Author’s Note: This is part two of a series about the Dye family’s Vermont adventures.
We drove up the highway from New Jersey and always arrived in Killington late. After winding up a dark mountain road, we crossed Roaring Brook (before the bridge was built), rounded a bend, and climbed to the start of the steepest hill. Dad took a deep breath, hit the gas pedal, and started down the driveway. The engine roared as I started up a 1 mph straight uphill. The loaded station wagon was very low, especially with the huge beam at the top, and the bottom scraped rocks as it bounced up the driveway (steeper than the Catwalk, the steepest ski run I’ve skied). I dragged it.
Getting food, water, tools, building materials, sleeping bags, pillows, furniture, clothing, etc. out of the car in the dark was difficult in itself. By that time we were all refreshed and ready for bed.
First, we cleared a space in the woods for the tent we slept in our first year in Vermont. I slept on the ground and felt the tree roots under my sleeping bag and pillow. I wiggled it until it was in the correct position. I was a child. As long as it didn’t rain, I could sleep anywhere and looked forward to being together under the tall trees, the dancing leaves, and the twinkling stars…
Storing essentials outdoors overnight was a challenge we didn’t anticipate. The raccoon outsmarted us week after week, expertly prying open our outdoor cupboards. We closed the door tightly with twine, but to no avail. And yet they came in. When his brother Jack arrived from UNH, he came up with a solution to locks and locks that raccoons couldn’t open.
Dad was looking forward to the man’s arrival with a fortune-telling rod in his hand. He invited me along and explained the natural science of descending branches seeking water when a source is near. I watched as Vermont grabbed a Y-shaped branch and quickly looked down. It moved slowly, like an arrow on a whiz board. We blew up some dynamite and dug pretty far down to set up a well where the divining stick guy said.
The dynamite carved out a small pond where the tadpoles grew into happy frogs. However, they did not get the necessary water from there, so they dug a second place even deeper.
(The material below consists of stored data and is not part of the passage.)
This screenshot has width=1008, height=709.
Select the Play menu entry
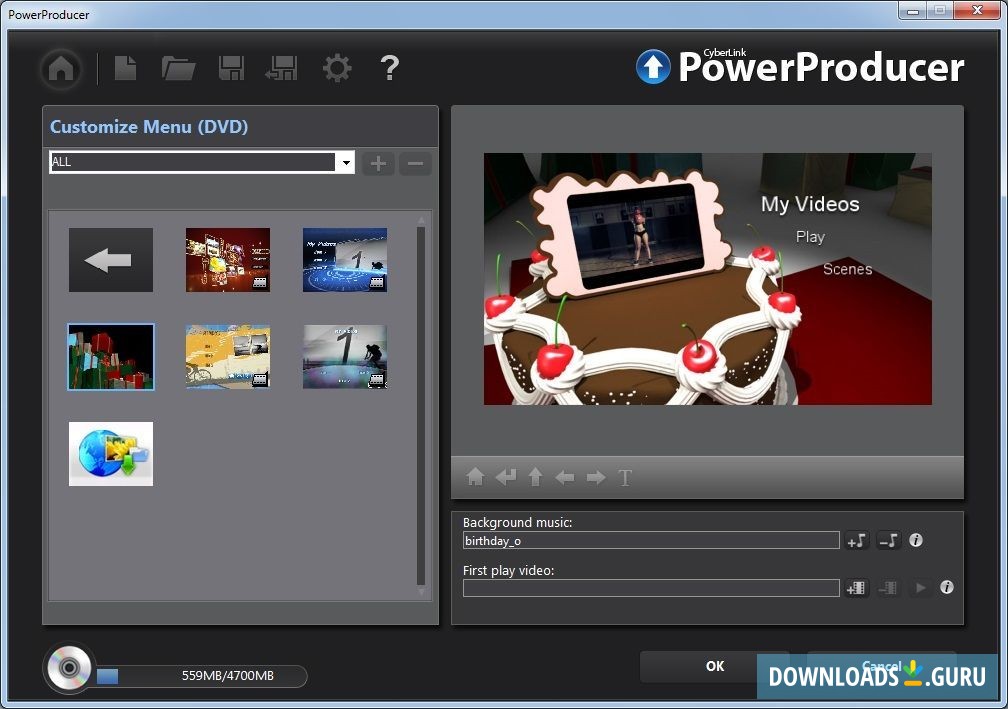[810, 237]
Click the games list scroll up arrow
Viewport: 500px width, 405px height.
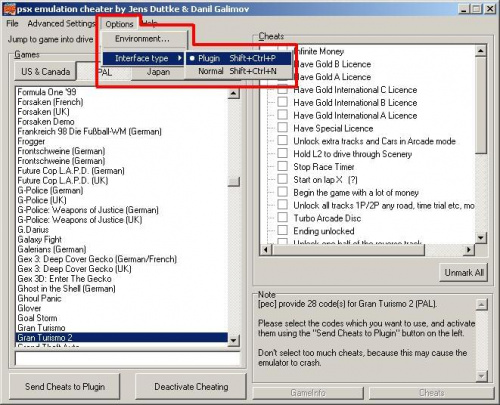[x=233, y=93]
Dad complained about the cost of digging 350 feet. (Later, we found out that our best water source was the spring under the house.)
Our black lab star loved getting wet so we enjoyed the small pond. As I went in, she swam in too and took a few paddles across the river. She loved chasing the frogs that would jump off her edge and onto her head.
Star, a dedicated lab, wanted to help. As we cut saplings and branches and carried them up the ridge, Star would run down and put them in her mouth, then drag them back to us.
Every weekend, new experiences awaited us: from cutting down trees, bushes and bushes to clearing land to build ski lodges. It was Dad’s lifelong dream, but Mom’s surprise. (I guess they never talked about it until my father announced he had bought land in Vermont.) It was his idea of heaven, but my mother’s nightmare of hell. -The idea was to fetch spring water from Route 100 and sleep in the forest. We set up a cot in a tent, the days are cold, the nights are freezing, we cook outdoors on a Coleman camp stove, and compete with other creatures for food…
It was not the kind of life our rather learned mother (descendant of a French king) had expected. I heard her aunt (from a farm in Illinois) say, “Margaret always needed the best seat in the buggy.”
But my mother rose above the odds to roll up her sleeves and do what the pioneering spirit, which is also in her genes, required. Mom’s grandfather grew up on a plantation, left South Carolina after the Civil War to mine gold, and later became the foreman of a gold mine in the Black Hills. Mom’s mother grew up in Spearfish Canyon, South Dakota, with her five siblings. As pioneers, they survived with limited supplies but with a wealth of experience. Family history repeats itself. Like my mom’s grandparents, my mom and dad staked their claim, but in Vermont, it was our land.
For several years we had a one-person cottage on a path in the forest. When my mom started working as a travel agent, we decorated it with her travel posters. The Sears Roebuck catalog has been added for added effect. For wimps like me, a roll of toilet paper was an added bonus. My father cut a half moon on the door, but I left it open because the weather was nice. The view from our villa was second to none, with Pico and Killington silhouetted against the sky. Lanterns and flashlights illuminated the path in the darkness. I was the only kid I knew who had a barn that was still in use.
Dad then built a fun two-seater chair between two tree trunks outside. I took a bucket of lime powder and sprinkled it over the hole in the ground. The day it broke, my mom and I were sitting on it and it fell off. My father and a male friend from home shouted, “Can you help me?” My mom and I laughed so hard that I could barely scream, “No!” At night or in cold weather, when I heard the sounds of creatures howling and stomping through the forest, I switched to the old-fashioned “honey pot”. to be continued…
Margaret Jill Dye is an artist and writer living in Killington and Florida.
Written by Margaret Jill Dye
A half-moon cutout artwork was pasted on the outdoor door of the author’s house in the forest.